De quoi vous parlerai-je, cette fois ? Je ne vois guère que la soirée passée à Colombo où nous sommes arrivés vers 3h lundi. Nous sommes venus nous amarrer auprès du "Salazie" qui devait partir le lendemain à 8h du matin. Tout autour de nous, étaient déjà une foule de canots montés par des naturels et aussi ces embarcations à balancier avec lesquelles ils peuvent affronter les plus fortes tempêtes bien qu’elles ne soient fait de quelques planches et des troncs d’arbres. Et aussitôt arrachés, nous étions envahis par les Cingalais ainsi qu’on appelle les habitants qui du reste ressemblent absolument aux Hindous, ce qui est très naturel, puisque Ceylan touche aux Indes. Ce sont des gens grands et presque tous très maigres et très élancés, parfois presqu’aussi noirs que des nègres, mais avec des cheveux et non de la laine sur la tête. Comme les Annamites, etc..., dont ils ont la petite chevelure très noire, ils se font un chignon et, de plus, portent un grand peigne comme on en met aux petites filles, mais en le plaçant en sens contraire. De plus, le nez et les lèvres sont beaucoup moins écrasés que chez les nègres, il y a même beaucoup de ces hommes qui ont des traits très fins et très beaux. Presque tous ont l’air très énergique ; très fier et, en réalité, ce ne sont que des brutes que les policeman font circuler à l’aide d’un énorme martinet dont ils sont toujours armés. Les femmes sont en général horribles, du reste on n’en voit guère dans les rues sauf celles de quelques gros commerçants qui vont se promener en voiture et en robe blanche bien entendu pour faire ressortir la couleur de leur peau.

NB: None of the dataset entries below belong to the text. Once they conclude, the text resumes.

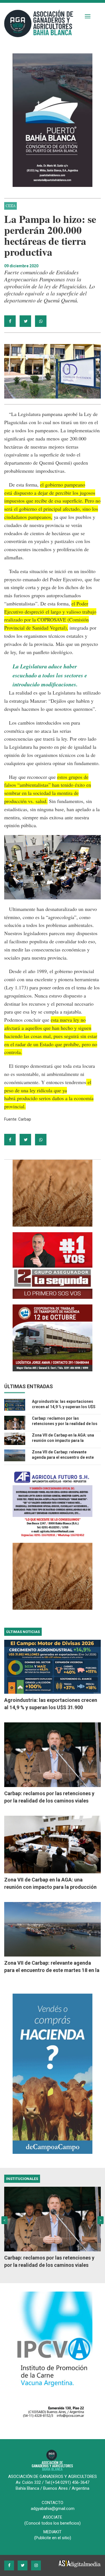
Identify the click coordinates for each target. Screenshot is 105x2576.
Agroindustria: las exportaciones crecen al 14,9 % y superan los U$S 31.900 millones (63, 1406)
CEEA (10, 205)
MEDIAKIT (52, 2531)
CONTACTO (52, 2502)
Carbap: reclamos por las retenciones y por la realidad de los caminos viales (64, 1423)
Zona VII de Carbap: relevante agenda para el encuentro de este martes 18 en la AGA (63, 1457)
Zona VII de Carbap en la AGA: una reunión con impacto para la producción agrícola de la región (63, 1440)
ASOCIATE (52, 2517)
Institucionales (22, 2179)
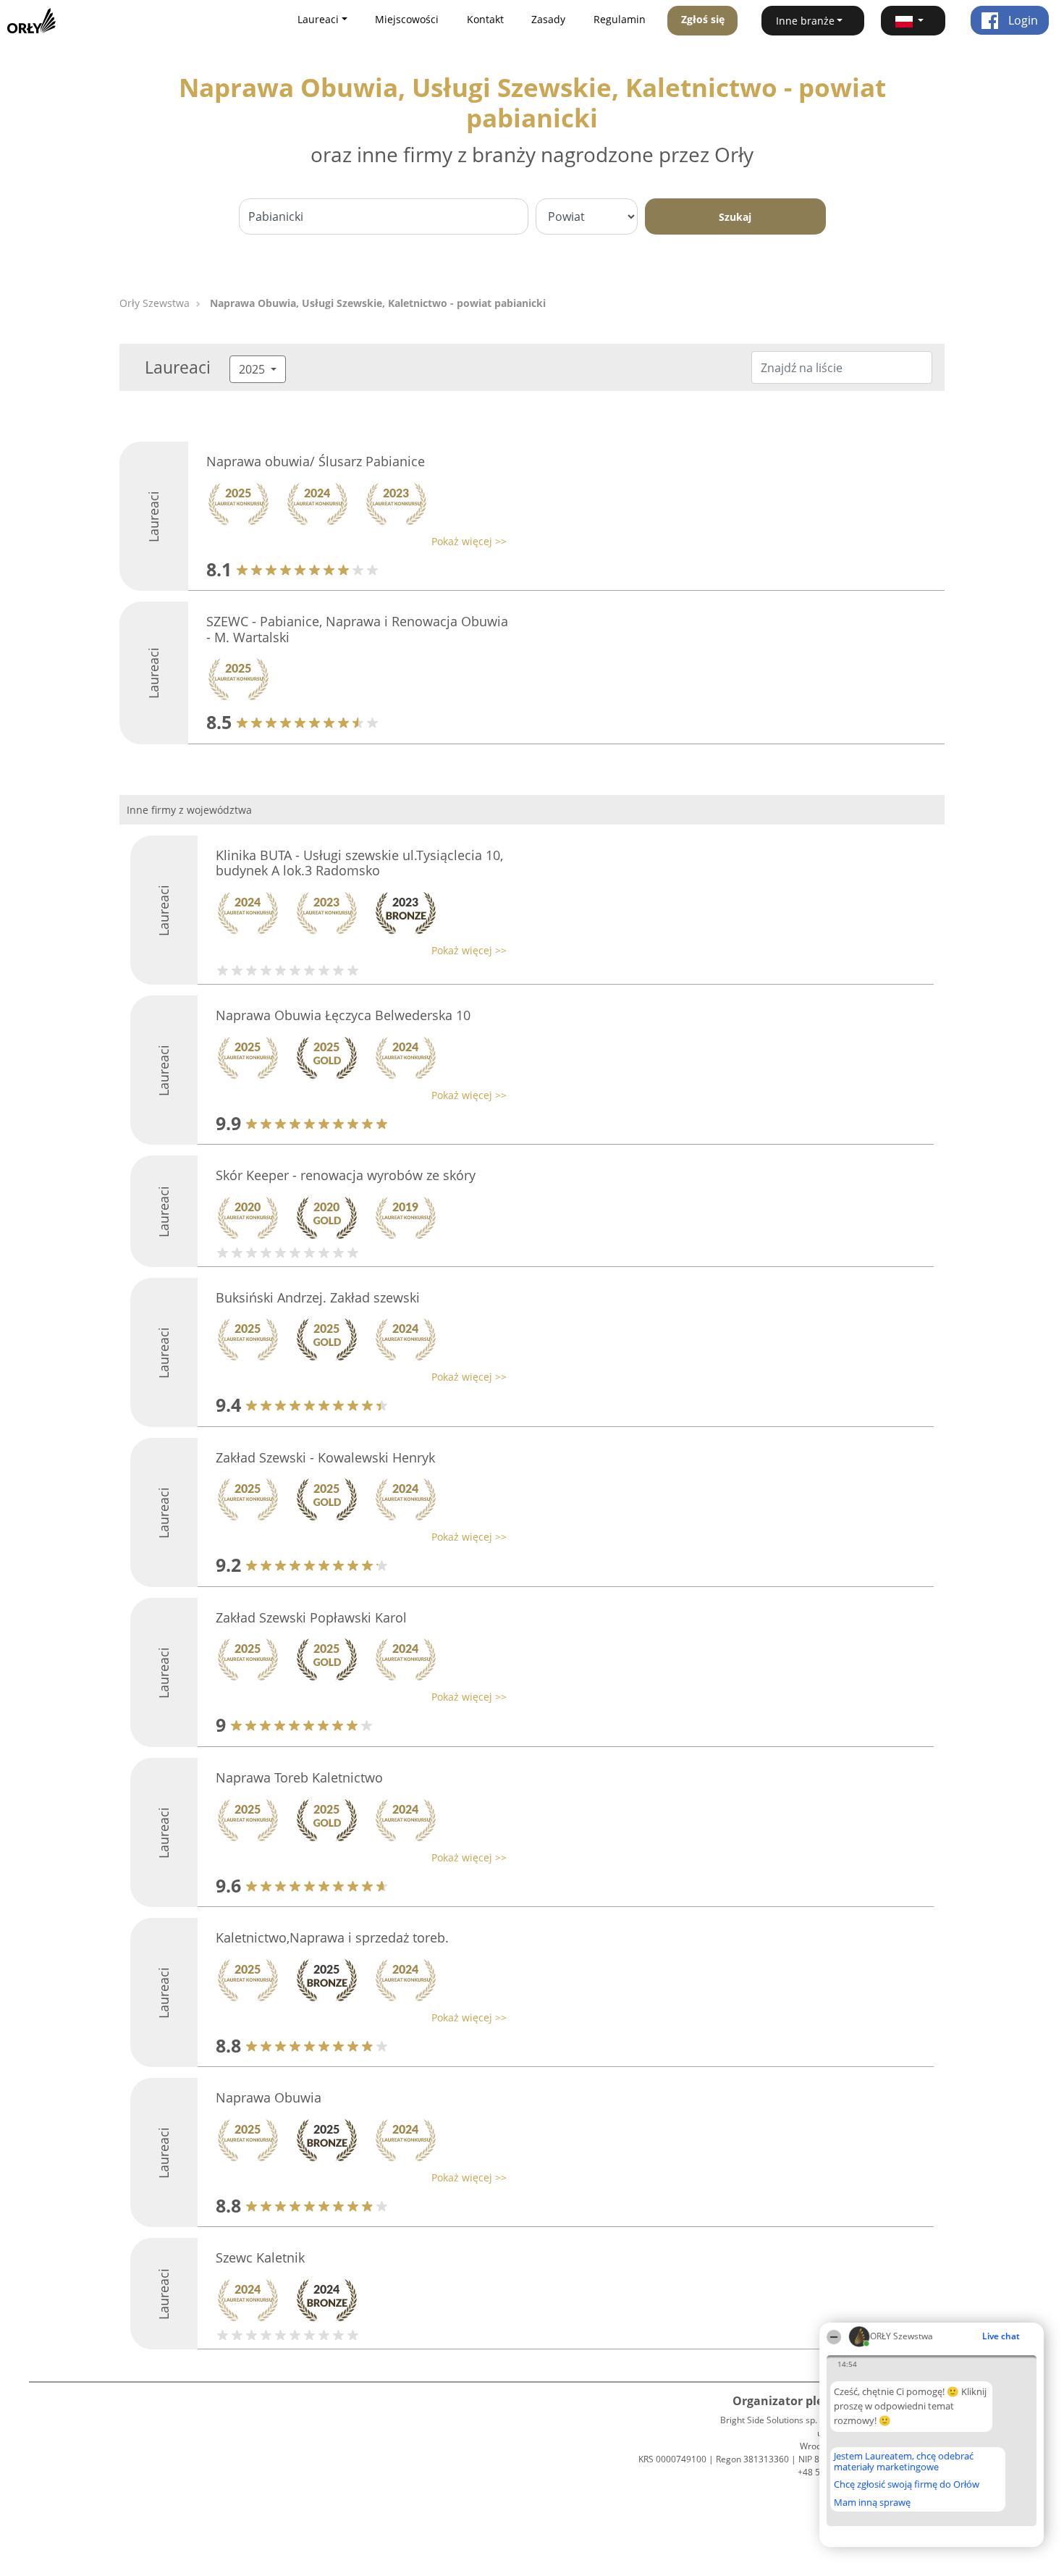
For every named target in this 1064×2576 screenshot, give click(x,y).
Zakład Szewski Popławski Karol (311, 1617)
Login (1021, 20)
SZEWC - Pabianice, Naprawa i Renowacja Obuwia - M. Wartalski (357, 629)
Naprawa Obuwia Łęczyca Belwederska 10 (343, 1015)
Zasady (548, 19)
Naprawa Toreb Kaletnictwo (299, 1777)
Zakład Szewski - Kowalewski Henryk (325, 1457)
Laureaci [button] (318, 19)
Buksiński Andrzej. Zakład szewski (318, 1297)
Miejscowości (407, 19)
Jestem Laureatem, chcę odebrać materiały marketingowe (904, 2461)
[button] (913, 20)
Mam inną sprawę (872, 2502)
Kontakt (485, 19)
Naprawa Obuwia (268, 2097)
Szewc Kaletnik (260, 2257)
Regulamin (620, 19)
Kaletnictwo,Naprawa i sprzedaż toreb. (332, 1937)
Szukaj (735, 217)
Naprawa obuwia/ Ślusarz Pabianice (315, 461)
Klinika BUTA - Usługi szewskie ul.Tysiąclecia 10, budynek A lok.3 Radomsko (359, 863)
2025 (253, 369)
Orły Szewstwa (154, 303)
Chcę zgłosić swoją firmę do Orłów (906, 2484)
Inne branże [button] (805, 21)
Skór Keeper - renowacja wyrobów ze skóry (346, 1175)
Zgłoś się (703, 19)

A peine arrêtés, un petit remorqueur de la Cie des Messageries est venu nous accoster et nous mener à terre. L’impression à l’arrivée est tout ce qu’il y a de plus favorable; il y a d’abord le débarcadère le plus commode et le plus pratique que je n’ai jamais vu, les Anglais ont voulu faire à Colombo un grand port, il n’y avait rien naturellement, mais il y ont mis le prix et ont fait là quelque chose de splendide.

Le coup d’œil de Colombo est magnifique. Ce n’est pas à proprement parler une ville, il y a seulement autour du débarcadère quelques hôtels, magasins, les bâtiments de la douane, etc... Et ensuite sur un énorme espace de grandes avenues bordées de jardins au milieu desquels se trouvent des maisons, des villas. Figurez-vous toute une ville où les rues sont semblables à la route de Trouville du côté de Killerville, avec, en plus, l’éclairage au gaz qui va d’un bout à l’autre de ces avenues jusqu’à trois ou quatre kilomètres du débarcadère. Et avec cela, la végétation tropicale dans toute sa force: bananiers palmiers, baobabs, etc... La végétation est tellement active qu’elle est considérée comme, peut être, la plus belle du monde et c’est là que les commentateurs de l'Ecriture Sainte croient qu’était autrefois le Paradis terrestre.

Du reste, on ne voit que 2 couleurs dans cette ville: du rouge et du vert. Le vert des arbres, de l’herbe, des buissons. Tout le reste est rouge, le sol est très riche en fer et est d’un rouge vif, plus que les briques cuites. Les murs sont en briques, les toitures des maisons en tuiles, jusqu’au plus petit hangar tout est rouge. Et comme le rouge et le vert sont deux couleurs qui s’harmonisent très bien, ce rouge et ce vert très vifs, sous la lumière brillante de ces régions, offrent un coup d’œil magnifique.

A peine débarqué nous étions entourés par les pousse-pousse. On ne voit que quelques voitures de luxe, les fiacres sont remplacés par les pousse-pousse. Ils ne sont pas chers du reste, pour une demi-roupie par heure (la roupie est 1f70 ou 1f75), ils vous emportent au grand trot et courent à une allure très rapide sans s’essouffler le moins du monde. Du reste, les véhicules sont très légers, une paire de roues très hautes, mais très fines, un siège entre les deux brancards, bien rembourré, avec une capote que l’on relève contre le soleil ou la pluie.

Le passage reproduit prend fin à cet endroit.